Frog Hunting Bats Overcome Human Noise In Search of Prey
Former Smithsonian Tropical Research Institute (STRI) intern, Dylan Gomes studies Frog-Hunting Bats. In particular, he investigages how these animals are able to effectively hunt Túngara frogs by hearing the frogs’ mating calls despite increasing noise levels in the environment due to humans. While the effect of human noise levels has been studied on the behavior of whales and birds, it hasn’t focused as much on other species.
That is, until now.
Lead author on an article in Science Magazine, Gomes’ research focused on the way bats learn to change how they listen, from an “eavesdropping” approach to a technique known as “pinging echolocating.” Gomes, whose study ties together animal behavior, sensory ecology, and conservation says, “As sources of anthropogenic noise continue to expand, animals will, ultimately, have to overcome noise in one way or another.”
After receiving his Bachelor’s degree from the University of Montana with Dr.

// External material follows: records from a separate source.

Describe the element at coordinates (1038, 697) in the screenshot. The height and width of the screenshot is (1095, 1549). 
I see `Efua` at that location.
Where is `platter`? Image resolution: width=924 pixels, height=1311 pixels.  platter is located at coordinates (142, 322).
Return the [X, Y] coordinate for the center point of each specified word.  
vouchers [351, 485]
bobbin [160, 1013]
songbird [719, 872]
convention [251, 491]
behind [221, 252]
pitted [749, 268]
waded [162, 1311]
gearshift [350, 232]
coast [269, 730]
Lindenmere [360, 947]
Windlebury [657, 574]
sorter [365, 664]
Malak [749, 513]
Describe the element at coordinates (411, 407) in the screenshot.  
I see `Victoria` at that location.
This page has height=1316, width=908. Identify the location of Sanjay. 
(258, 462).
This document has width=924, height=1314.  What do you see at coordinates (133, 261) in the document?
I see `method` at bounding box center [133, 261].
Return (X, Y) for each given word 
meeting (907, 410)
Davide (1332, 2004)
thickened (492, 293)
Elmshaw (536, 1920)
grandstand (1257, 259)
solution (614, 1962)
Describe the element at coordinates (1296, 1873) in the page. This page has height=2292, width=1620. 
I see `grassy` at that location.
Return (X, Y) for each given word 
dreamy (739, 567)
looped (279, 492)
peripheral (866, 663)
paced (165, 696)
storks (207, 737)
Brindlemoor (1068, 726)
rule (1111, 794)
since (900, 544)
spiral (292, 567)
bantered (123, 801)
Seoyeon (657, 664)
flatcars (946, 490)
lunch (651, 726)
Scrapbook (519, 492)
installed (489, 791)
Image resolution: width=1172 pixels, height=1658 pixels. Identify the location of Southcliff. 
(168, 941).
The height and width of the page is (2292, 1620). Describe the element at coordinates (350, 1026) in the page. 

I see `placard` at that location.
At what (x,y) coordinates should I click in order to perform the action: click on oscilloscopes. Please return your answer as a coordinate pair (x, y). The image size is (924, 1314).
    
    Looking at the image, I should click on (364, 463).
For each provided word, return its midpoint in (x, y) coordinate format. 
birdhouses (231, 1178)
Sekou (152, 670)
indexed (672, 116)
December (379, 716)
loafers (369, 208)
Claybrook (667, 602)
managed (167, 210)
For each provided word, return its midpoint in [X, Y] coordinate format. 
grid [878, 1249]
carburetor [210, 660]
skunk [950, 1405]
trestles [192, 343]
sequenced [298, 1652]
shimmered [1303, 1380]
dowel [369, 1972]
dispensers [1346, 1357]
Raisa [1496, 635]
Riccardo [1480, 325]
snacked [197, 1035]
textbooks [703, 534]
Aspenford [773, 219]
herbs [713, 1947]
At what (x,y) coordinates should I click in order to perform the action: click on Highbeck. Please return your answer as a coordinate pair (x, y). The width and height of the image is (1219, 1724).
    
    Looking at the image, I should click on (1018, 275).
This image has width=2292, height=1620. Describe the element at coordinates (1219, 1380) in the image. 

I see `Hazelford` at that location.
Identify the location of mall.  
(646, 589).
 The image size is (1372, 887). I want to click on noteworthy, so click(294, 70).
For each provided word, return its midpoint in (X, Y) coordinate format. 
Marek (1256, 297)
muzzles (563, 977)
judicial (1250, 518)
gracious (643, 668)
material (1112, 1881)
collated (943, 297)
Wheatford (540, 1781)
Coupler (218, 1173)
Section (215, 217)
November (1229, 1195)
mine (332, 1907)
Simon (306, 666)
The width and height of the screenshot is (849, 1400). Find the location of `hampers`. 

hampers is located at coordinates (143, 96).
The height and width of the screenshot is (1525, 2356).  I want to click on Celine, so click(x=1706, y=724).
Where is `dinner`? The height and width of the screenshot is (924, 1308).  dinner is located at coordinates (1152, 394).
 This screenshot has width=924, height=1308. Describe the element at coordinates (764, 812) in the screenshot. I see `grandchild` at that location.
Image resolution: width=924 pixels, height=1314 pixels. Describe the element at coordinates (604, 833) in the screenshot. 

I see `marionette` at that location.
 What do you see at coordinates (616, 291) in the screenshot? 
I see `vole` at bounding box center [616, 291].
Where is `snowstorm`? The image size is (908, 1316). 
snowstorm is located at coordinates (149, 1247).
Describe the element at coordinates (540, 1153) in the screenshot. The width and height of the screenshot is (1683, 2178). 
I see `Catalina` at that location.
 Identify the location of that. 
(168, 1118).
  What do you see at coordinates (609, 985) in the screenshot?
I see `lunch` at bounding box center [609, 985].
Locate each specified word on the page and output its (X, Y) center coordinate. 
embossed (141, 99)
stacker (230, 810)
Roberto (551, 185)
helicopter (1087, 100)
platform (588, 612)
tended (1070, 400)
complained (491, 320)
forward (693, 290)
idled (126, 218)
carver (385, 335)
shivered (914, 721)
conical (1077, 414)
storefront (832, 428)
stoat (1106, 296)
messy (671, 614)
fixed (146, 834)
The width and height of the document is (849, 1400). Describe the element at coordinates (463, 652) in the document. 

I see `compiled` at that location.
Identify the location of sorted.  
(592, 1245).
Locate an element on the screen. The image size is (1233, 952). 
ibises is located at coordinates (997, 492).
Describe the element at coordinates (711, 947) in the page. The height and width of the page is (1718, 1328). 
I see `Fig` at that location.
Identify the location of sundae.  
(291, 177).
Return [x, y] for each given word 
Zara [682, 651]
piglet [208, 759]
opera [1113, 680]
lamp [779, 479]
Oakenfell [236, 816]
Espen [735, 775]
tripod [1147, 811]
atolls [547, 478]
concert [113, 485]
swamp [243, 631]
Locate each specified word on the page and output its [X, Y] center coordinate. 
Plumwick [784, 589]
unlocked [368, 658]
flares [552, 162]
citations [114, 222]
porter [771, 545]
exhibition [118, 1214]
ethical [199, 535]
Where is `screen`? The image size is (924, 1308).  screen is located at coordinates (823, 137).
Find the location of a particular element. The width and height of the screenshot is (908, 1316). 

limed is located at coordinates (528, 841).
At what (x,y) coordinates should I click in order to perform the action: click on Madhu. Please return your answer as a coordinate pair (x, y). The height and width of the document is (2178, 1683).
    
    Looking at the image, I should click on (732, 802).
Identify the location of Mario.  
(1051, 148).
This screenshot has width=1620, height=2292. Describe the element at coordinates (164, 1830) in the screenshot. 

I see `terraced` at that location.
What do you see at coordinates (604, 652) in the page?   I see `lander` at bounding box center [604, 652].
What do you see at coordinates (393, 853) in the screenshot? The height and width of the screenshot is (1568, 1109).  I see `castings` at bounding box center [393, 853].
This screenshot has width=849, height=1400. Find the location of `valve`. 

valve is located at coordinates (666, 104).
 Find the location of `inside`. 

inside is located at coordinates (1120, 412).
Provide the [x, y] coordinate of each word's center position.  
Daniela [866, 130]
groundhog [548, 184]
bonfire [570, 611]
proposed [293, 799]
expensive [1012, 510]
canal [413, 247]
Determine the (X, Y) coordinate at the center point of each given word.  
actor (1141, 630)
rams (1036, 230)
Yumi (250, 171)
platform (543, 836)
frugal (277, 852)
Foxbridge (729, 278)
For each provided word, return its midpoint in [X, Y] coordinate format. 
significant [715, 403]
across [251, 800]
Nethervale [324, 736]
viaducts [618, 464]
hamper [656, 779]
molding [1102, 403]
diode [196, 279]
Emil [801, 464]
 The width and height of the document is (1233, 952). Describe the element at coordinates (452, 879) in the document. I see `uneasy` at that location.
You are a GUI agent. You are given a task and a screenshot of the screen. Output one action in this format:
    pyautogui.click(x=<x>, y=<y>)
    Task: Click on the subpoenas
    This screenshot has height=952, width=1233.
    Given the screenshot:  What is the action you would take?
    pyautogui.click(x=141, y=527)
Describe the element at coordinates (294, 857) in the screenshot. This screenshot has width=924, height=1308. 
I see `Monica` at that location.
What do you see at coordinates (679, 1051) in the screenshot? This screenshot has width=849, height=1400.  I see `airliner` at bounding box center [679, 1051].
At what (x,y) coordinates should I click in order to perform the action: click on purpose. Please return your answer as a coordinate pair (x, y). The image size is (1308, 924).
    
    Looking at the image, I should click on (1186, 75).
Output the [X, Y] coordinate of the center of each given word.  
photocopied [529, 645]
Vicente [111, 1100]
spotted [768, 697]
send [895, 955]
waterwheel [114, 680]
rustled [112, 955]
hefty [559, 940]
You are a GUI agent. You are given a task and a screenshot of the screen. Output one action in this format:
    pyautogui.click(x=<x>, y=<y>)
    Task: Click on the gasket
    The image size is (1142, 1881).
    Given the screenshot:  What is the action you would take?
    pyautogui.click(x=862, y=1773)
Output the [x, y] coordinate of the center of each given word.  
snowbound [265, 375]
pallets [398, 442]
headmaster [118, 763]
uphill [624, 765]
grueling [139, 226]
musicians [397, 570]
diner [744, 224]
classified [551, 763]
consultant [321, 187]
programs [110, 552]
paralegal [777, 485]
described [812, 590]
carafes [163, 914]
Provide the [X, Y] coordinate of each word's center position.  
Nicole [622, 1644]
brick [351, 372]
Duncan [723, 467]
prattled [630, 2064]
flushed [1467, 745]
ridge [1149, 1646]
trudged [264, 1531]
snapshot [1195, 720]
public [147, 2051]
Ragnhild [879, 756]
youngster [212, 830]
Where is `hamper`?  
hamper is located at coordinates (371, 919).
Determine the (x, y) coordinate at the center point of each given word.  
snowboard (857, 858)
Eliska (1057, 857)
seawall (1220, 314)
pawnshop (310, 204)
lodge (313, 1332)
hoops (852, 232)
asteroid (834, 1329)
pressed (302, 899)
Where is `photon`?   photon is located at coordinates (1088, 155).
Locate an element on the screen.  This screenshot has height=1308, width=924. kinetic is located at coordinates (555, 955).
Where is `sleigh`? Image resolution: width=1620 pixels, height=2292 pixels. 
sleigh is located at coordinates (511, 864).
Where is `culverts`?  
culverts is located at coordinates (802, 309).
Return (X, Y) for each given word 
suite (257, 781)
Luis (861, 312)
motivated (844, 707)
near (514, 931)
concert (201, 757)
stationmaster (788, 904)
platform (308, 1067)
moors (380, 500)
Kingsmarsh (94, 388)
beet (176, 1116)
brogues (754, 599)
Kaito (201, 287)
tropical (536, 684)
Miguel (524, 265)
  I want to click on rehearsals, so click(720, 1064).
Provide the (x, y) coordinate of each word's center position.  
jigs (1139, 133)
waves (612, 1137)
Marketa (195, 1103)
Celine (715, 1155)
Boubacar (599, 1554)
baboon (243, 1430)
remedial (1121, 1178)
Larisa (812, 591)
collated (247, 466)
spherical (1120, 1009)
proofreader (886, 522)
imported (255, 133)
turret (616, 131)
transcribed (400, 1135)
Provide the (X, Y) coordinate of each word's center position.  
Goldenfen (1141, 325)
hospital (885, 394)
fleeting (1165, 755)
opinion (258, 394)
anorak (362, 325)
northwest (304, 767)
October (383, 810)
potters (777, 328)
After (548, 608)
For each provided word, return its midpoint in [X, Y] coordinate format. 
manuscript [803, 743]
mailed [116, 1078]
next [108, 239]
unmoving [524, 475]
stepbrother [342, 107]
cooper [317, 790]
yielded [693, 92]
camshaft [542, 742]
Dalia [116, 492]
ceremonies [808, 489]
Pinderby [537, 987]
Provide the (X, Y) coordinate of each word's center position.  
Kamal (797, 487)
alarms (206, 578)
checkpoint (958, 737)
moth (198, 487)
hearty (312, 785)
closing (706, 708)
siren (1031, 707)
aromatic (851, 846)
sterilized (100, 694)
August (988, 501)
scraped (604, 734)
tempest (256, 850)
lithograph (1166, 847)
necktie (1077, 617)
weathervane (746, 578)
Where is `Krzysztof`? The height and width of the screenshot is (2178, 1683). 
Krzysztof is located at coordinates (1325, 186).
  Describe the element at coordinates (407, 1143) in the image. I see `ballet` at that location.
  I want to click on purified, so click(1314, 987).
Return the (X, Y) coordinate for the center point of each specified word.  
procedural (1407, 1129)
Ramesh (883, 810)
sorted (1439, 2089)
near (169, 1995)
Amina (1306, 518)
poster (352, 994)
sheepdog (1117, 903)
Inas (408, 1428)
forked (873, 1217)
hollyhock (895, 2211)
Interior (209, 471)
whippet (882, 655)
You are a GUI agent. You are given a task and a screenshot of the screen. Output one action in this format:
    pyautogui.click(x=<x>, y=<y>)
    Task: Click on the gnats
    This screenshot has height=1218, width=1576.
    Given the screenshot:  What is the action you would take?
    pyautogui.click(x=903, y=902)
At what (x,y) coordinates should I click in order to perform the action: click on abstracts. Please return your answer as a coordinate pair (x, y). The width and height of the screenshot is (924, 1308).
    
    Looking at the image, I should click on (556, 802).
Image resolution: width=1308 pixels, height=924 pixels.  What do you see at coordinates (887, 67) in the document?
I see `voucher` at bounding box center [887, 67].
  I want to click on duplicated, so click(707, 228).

Doug Emlen, Gomes landed an internship at STRI researching with staff scientist, Dr. Rachel Page. Gomes credits Page with helping him develop the skills he needed to undertake this type of study. Now a Fulbright scholar at the Max Planck Institute for Ornithology in Germany, Gomes continues to study bats doing field work in Namibia with the Zoological Society of London and plans to start his Ph.D. at Boise State University. His planned research focus? The sensory ecology of bats, of course!